I am starting a new project and I want to create the best possible workflow of server synchronization...

This is my concept: LIVE, BUILD, TEST, DEV1, DEV2, DEVx

LIVE - is server instance which has working and good tested projects.

  • Synchronization (to LIVE) of model layer will be done by creating full model backUP from BUILD and install it on LIVE

BUILD - is server which has new working and good tested project, ready to deploy.

  • Synchronization (from BUILD) of model layer will be done by creating full model backUP from BUILD and install it on TEST
  • Synchronization (to BUILD) of model layer will be done by export particular project (*.xpo) from TEST and import it on BUILD. 
  • The DB will be update by export whole DB from LIVE and import on BUILD

TEST - is server which is as much up-to-date (similar to BUILD) as it's possible. Finally tests before deploying BUILD.
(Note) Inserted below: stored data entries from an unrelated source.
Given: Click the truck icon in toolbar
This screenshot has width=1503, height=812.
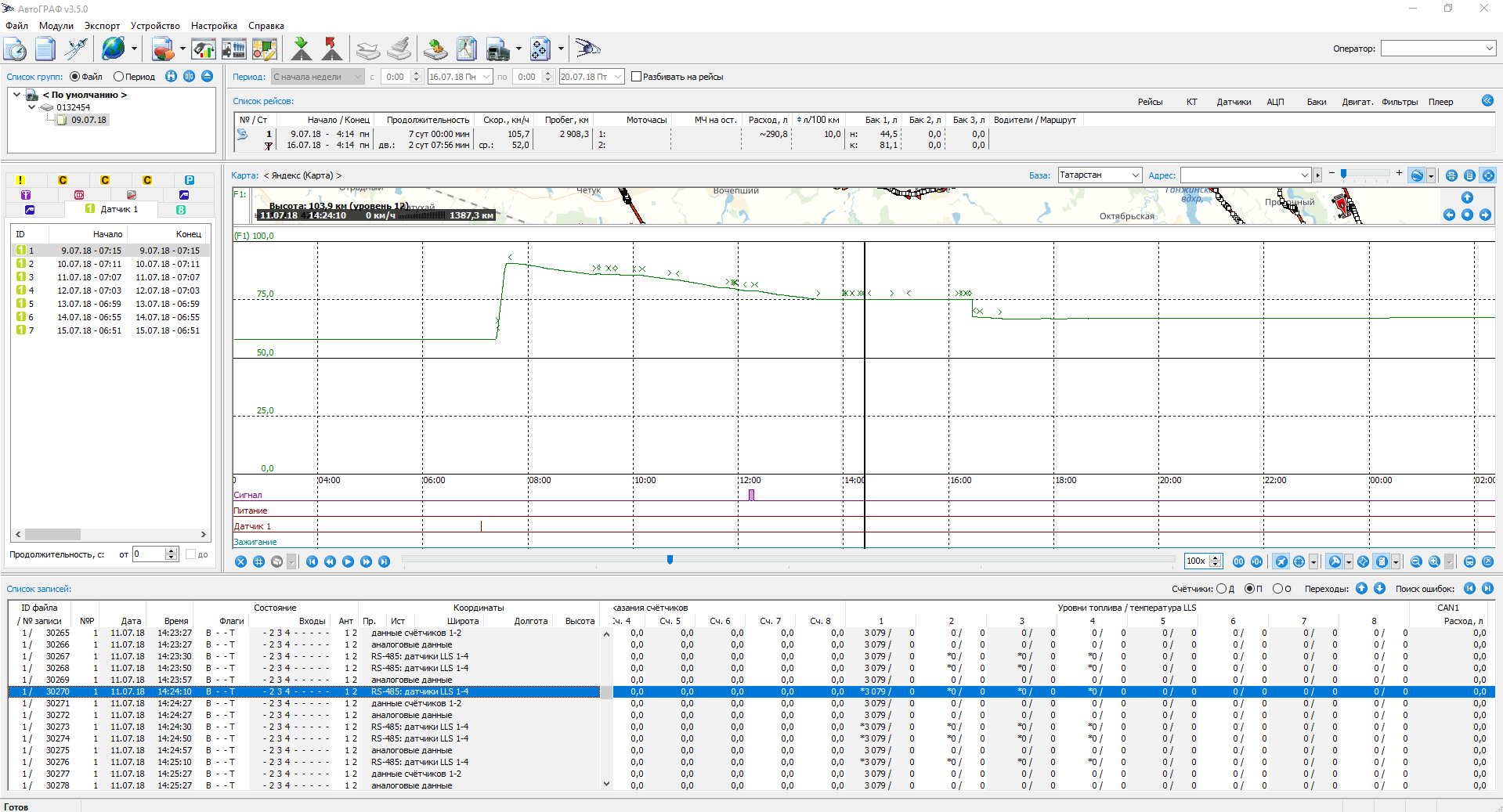Looking at the screenshot, I should [497, 49].
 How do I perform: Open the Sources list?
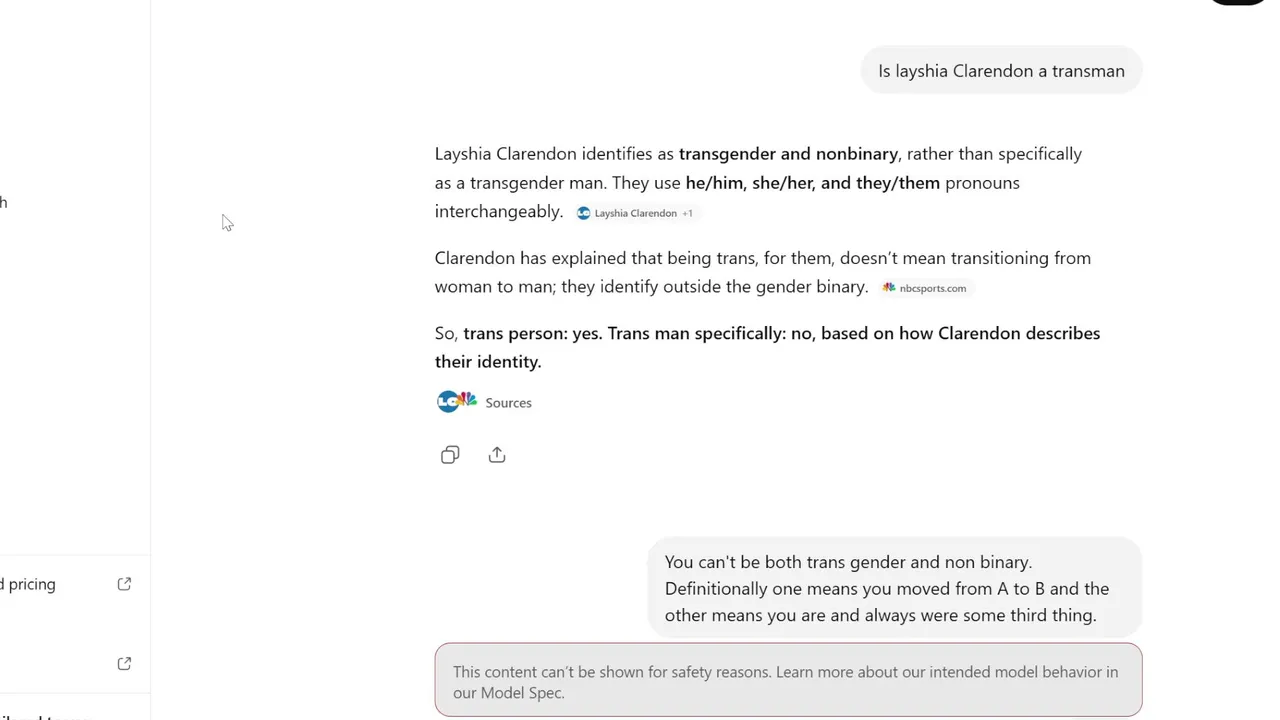508,402
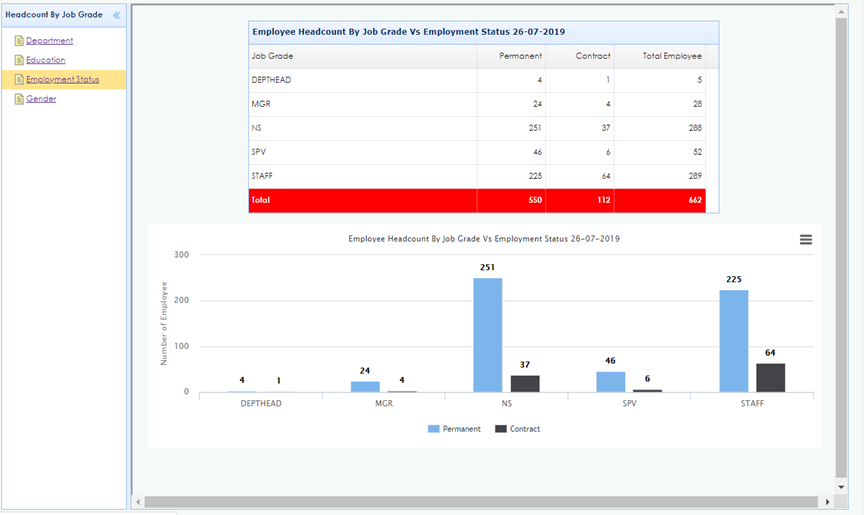864x515 pixels.
Task: Click the Permanent column header
Action: tap(521, 56)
  • Synchronization (from TEST) of model layer will be done by creating full model backUP from TEST and install it on DEVx
  • Synchronization (to TEST) of model layer will be done by export particular project (*.xpo) from DEVx and import it on TEST. 
  • The DB will be update by export whole DB from BUILD and import on TEST

DEVx - is server which is as much up-to-date (similar to BUILD) as it's possible. Finally tests before deploying BUILD.

  • Synchronization (from DEVx) of model layer will be done by export particular project (*.xpo) from DEVx and import it on TEST. 
  • The DB will be update by export whole DB from TEST and import on DEVx

We use AX2012 so i will be backuping model layer using PS Export-AXModel and Install-AXModel command

The DB will be exported from one server to another...

Is there any other, better solution to create a workflow ??

Or maybe there is better solution to move model layer or DB between servers ??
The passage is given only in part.